Now we are up to supper, for supper what you want is to buy one of those prepackaged dinners (like one of the South Beach Dinners, those are really pretty good) these dinners are in already prepackaged serving sizes. So you do not even have to think. So while your dinner is cooking make yourself a leafy salad to go with it. Then that is supper.

This will give you a starting place to get started loosing weight, as you learn what a serving size is and get into the practice of only eating at meal times, and not snacking, you will start to see some weight loss. Provided you do not have some sort of hormonal problem causing the weight problems.

Okay, for three weeks try eating like that I listed about using serving sizes and drinking water with the exception of breakfast that can be when you drink a glass of regular milk, or juice. (But only one glass). So after you have done this for a few days you will start to get into the routine of eating less and moving more. Also you should be drinking a lot more. You may find that you are drinking ten or more glasses of water a day, and going to the bathroom more.

This does not mean that you have diabetes if you have just recently changed your eating habits and increased your water intake. By loosing weight you may lower your risk of developing diabetes type 2.

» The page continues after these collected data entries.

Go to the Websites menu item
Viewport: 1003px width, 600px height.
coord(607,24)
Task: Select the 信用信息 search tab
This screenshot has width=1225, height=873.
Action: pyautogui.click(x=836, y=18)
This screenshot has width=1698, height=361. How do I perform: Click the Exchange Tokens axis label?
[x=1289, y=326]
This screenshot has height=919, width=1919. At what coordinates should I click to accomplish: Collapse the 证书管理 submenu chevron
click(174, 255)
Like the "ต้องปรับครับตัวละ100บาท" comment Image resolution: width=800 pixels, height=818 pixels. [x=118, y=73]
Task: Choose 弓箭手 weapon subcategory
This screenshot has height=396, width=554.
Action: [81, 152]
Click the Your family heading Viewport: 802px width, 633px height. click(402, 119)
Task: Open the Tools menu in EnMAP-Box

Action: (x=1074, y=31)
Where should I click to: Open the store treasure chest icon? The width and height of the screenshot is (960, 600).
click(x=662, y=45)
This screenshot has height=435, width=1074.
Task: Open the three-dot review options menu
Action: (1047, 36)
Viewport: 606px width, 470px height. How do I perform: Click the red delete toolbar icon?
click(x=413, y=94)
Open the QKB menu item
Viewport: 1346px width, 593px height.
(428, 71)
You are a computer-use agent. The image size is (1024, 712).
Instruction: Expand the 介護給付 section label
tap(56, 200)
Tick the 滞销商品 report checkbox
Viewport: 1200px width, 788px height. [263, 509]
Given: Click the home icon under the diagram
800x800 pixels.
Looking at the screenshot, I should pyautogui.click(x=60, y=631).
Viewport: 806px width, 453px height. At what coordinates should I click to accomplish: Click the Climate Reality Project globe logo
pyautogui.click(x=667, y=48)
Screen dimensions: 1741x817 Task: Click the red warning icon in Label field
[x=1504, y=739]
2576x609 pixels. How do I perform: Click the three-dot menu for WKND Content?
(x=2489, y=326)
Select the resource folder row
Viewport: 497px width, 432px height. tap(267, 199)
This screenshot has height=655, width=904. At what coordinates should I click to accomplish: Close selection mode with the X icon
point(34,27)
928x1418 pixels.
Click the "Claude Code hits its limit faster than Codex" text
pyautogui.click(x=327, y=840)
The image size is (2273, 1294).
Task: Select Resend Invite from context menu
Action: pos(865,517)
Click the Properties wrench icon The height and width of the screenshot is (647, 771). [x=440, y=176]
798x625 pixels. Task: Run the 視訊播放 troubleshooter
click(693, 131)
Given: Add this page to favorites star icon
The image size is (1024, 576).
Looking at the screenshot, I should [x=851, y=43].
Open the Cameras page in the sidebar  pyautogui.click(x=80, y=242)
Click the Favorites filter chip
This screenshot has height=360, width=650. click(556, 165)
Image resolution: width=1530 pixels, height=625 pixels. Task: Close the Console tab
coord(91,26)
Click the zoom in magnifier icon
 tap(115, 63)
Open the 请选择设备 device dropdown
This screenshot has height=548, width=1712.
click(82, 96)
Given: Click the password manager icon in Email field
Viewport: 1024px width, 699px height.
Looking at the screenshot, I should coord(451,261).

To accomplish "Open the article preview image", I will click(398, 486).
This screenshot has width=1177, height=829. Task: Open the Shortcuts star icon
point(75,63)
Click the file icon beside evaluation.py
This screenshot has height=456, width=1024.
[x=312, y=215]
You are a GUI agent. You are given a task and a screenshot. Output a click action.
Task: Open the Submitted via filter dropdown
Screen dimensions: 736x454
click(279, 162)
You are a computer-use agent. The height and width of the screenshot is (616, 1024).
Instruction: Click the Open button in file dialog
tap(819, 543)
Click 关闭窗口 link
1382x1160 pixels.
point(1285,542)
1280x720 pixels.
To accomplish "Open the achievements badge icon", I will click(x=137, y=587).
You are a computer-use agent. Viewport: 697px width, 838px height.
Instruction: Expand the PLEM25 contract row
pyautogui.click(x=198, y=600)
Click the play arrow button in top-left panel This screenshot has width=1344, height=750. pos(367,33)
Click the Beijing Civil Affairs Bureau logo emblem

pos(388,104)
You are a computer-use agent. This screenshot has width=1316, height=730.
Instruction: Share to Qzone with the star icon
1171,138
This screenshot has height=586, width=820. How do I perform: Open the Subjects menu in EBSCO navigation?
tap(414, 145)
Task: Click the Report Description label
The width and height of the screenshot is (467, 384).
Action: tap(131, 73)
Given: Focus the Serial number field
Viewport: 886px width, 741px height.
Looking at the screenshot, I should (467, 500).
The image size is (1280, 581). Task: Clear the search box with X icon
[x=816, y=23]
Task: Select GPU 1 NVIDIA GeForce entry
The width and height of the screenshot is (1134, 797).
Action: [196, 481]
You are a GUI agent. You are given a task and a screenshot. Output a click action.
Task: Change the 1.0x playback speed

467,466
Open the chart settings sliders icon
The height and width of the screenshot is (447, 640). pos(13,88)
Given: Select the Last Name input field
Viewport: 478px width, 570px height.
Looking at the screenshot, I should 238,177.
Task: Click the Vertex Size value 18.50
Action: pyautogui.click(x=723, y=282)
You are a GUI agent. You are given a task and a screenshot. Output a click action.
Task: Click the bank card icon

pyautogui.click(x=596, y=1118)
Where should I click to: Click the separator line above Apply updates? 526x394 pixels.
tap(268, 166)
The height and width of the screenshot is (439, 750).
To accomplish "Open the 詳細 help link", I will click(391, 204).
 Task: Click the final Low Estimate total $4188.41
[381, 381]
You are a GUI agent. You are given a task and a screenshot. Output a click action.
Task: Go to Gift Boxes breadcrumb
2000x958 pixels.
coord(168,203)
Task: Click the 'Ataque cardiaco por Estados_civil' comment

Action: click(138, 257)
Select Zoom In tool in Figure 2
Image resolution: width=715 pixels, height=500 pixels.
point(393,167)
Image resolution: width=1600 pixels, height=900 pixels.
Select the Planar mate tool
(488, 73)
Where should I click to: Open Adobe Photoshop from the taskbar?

Okay, so far I have not mentioned the scale; well remember you have used it at the start of week one, now you want to use it again at the end of week three. See if you have lost any weight. If not, maybe you need to try walking a little more and drinking a little more water.

I am thinking though that you will have lost at least a few pounds. Maybe not a massive amount, but a little bit. So you have a start on getting the weight off now. So how are you going to keep it off?
You do not want to loose weight just to regain it again and loose again to gain again, (yo yo dieting is not healthy, it is worse than just keeping the weight)

So what can you do? Well for starters plan to loose about 2 pounds per week even if you are very heavy, because when you start loosing more that this amount you start loosing muscle. And muscle does weigh more than fat. And muscle gives your body shape. You do not want to loose muscle.

So start planning to loose 2 pounds per week each week until you reach your goal weight. By loosing weight slowly (just like you put it on) you will have less saggy skin later. If you at the same time increase your activity levels each day or week you will also gradually get used to moving more, and you will increase your metabolism. By doing this you will over a period of time get to where you are more happy and content being in shape and healthy.

One reason people who have been overweight or fat for years have trouble loosing weight is because they become comfortable at that weight, and when they start loosing weight they start to feel more self conscience than they did while being fat. So they end up gaining the weight back, or just not loosing the weight like they should.

The way to diet to win is to do things one step at a time, maybe three weeks is not long enough for someone to see a change, maybe someone needs more time to get started, maybe less, but the main thing is to get started. And just keep going; if you fall down get back up. That is how most of us learned to walk, we fell down a lot before we were able to stand on our feet and walk on our own.
Remember you can diet to win, by changing your mindset slowly overtime. I guarantee you that no fat or obese person started out in life at or over two hundred pounds. It was a gradual process over a period of time to get there even if you were a large baby, and even if everyone in your family is heavy. Even if you do have a medical problem causing your weight problems you can get healthier through moderate exercise, (what you can with your doctors permission). You will also feel better by getting more active and finding new interests. And that alone may make it so that you can keep the weight off.